- Opening Delimiter -

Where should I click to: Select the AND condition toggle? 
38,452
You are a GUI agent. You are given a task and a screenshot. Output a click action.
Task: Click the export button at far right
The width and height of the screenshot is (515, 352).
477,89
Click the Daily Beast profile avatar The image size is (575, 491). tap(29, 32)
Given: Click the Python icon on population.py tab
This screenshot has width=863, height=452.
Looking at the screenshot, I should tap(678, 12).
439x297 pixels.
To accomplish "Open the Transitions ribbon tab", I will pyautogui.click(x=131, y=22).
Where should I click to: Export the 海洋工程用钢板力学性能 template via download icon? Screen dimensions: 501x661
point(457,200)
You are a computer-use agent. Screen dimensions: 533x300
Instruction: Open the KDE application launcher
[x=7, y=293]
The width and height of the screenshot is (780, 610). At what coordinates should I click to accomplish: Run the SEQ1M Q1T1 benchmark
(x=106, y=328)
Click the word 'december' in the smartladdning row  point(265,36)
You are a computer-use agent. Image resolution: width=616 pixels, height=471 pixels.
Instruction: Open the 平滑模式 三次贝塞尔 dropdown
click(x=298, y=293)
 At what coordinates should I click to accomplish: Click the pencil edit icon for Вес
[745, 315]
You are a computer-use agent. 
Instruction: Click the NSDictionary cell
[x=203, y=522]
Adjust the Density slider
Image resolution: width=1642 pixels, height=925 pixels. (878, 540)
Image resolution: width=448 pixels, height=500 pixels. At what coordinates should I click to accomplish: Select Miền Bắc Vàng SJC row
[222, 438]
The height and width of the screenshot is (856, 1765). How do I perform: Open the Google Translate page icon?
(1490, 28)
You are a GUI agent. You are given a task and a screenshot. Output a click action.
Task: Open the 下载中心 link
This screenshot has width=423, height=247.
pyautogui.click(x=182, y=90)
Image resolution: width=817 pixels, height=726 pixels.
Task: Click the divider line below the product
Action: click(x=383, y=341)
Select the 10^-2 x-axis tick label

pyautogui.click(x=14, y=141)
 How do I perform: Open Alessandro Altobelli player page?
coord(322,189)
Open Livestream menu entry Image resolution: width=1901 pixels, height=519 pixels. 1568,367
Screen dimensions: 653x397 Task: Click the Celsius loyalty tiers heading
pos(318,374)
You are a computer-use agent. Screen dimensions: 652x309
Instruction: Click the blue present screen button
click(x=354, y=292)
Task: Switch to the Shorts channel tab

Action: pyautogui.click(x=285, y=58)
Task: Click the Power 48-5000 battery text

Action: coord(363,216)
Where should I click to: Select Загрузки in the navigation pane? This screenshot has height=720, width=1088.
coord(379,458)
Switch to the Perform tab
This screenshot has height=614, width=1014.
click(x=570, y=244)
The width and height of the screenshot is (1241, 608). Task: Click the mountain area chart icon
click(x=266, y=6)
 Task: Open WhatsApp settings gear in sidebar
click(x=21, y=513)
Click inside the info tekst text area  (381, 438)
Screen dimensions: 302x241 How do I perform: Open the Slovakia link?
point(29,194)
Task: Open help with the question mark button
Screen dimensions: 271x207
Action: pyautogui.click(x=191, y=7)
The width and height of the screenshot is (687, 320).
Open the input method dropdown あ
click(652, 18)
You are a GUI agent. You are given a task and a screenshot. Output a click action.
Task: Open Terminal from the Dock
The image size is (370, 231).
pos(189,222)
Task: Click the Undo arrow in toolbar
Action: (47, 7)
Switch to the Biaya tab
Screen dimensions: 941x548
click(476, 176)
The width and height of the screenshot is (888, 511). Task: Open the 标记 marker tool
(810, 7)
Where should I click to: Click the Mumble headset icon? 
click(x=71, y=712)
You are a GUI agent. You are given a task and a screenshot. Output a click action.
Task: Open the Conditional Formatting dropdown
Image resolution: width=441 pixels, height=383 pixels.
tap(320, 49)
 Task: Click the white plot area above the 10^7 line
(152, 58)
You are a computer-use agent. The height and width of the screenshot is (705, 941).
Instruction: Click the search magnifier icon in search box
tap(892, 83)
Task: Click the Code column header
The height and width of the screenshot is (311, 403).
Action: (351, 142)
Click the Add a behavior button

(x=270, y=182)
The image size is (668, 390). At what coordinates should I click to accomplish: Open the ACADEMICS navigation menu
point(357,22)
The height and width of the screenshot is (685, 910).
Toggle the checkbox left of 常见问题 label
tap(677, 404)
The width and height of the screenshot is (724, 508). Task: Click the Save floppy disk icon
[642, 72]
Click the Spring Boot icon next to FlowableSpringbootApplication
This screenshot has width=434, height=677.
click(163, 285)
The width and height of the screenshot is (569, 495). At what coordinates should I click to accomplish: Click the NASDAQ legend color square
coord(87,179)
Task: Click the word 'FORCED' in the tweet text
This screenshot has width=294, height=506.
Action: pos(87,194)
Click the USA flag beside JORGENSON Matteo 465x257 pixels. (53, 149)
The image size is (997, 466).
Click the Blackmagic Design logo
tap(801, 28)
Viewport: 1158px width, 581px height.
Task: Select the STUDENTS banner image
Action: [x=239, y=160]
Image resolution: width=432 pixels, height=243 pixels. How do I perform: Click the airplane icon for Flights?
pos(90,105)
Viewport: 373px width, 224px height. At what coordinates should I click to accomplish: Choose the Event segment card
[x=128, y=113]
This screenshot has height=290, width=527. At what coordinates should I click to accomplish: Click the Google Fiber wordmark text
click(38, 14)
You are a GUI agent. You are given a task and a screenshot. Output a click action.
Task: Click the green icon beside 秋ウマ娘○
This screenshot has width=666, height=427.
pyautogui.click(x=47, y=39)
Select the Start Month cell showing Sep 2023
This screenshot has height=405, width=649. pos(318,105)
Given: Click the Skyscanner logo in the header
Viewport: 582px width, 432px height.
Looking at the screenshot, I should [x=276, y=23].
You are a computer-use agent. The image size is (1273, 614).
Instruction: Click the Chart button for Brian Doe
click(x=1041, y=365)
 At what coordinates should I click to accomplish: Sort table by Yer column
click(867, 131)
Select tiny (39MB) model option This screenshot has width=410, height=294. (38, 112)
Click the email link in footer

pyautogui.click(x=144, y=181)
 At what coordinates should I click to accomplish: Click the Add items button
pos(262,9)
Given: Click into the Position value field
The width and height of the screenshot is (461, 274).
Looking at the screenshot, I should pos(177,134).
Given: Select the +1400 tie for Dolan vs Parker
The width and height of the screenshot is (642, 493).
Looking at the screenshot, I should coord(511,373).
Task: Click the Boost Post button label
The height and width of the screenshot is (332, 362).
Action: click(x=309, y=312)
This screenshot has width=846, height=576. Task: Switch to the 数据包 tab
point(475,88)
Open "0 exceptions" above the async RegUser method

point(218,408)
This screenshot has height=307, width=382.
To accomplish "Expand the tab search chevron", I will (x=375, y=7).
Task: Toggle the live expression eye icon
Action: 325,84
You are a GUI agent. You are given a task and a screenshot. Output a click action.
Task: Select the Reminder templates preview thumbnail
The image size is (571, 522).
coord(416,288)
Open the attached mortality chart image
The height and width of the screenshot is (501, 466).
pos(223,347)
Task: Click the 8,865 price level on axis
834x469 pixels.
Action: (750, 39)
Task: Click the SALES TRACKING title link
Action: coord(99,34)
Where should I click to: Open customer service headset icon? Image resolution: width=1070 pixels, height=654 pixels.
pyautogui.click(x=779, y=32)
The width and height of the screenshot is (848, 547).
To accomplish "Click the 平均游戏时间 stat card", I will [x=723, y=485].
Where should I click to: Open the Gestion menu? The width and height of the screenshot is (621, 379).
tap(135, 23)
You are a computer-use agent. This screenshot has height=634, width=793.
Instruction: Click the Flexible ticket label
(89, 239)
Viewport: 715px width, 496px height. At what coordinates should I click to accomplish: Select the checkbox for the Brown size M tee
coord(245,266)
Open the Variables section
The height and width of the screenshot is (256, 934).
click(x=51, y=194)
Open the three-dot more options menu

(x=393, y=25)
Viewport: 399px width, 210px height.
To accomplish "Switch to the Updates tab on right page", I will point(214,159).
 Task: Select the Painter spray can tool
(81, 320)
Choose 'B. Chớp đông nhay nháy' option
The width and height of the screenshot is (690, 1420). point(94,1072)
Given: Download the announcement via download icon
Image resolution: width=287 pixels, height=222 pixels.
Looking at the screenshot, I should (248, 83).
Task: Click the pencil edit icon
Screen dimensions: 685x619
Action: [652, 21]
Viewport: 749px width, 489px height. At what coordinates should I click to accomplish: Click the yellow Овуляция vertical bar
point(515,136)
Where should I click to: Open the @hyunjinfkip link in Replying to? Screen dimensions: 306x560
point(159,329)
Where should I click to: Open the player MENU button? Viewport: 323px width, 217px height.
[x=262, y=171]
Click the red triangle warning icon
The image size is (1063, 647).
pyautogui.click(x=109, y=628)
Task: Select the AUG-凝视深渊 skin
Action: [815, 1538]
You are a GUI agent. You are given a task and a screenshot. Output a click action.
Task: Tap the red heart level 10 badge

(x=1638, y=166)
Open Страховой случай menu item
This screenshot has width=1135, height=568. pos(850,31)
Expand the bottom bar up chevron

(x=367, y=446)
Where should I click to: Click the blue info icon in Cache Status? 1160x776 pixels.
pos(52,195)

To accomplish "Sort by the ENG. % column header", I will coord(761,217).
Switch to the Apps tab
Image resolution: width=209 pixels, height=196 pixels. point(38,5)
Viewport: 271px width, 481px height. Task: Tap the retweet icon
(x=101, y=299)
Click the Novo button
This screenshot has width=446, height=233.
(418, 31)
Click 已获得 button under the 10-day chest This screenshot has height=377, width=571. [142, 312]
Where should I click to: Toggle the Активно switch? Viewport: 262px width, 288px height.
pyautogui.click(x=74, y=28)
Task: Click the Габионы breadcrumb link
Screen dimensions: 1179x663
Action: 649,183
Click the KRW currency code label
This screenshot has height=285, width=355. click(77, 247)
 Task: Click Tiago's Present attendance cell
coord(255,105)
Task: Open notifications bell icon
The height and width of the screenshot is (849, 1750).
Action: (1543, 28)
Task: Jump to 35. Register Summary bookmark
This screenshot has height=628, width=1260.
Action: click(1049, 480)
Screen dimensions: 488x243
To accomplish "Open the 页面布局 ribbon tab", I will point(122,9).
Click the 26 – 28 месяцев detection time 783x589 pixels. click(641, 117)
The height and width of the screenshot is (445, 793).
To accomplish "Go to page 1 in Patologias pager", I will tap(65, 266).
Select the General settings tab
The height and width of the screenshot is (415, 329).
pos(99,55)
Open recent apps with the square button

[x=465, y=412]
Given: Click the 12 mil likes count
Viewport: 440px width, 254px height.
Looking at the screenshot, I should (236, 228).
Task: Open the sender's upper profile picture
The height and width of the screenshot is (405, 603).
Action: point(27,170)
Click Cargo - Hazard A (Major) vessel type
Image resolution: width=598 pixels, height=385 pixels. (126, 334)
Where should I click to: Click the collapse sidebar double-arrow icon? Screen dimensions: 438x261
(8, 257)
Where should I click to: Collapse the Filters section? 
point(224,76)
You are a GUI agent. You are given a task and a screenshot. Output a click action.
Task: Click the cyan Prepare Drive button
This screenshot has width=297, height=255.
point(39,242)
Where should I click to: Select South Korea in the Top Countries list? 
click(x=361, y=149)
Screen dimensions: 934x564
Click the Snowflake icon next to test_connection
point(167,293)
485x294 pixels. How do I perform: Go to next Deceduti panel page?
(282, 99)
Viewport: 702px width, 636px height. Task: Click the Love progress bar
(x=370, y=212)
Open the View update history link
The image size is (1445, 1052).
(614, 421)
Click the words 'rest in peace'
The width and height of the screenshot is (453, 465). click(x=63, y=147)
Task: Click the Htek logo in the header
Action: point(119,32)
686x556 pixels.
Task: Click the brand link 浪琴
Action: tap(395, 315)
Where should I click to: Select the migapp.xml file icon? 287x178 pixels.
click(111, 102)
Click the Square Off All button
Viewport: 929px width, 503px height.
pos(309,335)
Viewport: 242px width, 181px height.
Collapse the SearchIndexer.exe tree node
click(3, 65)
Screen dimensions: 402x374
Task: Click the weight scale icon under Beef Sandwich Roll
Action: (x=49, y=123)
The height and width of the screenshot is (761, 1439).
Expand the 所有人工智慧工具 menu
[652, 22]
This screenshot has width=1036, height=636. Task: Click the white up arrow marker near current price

- Closing Delimiter -

### Task item
If a line in the data above contains "right", return that line.

### Written answer
Task: Click the export button at far right
To accomplish "Switch to the Updates tab on right page", I will point(214,159).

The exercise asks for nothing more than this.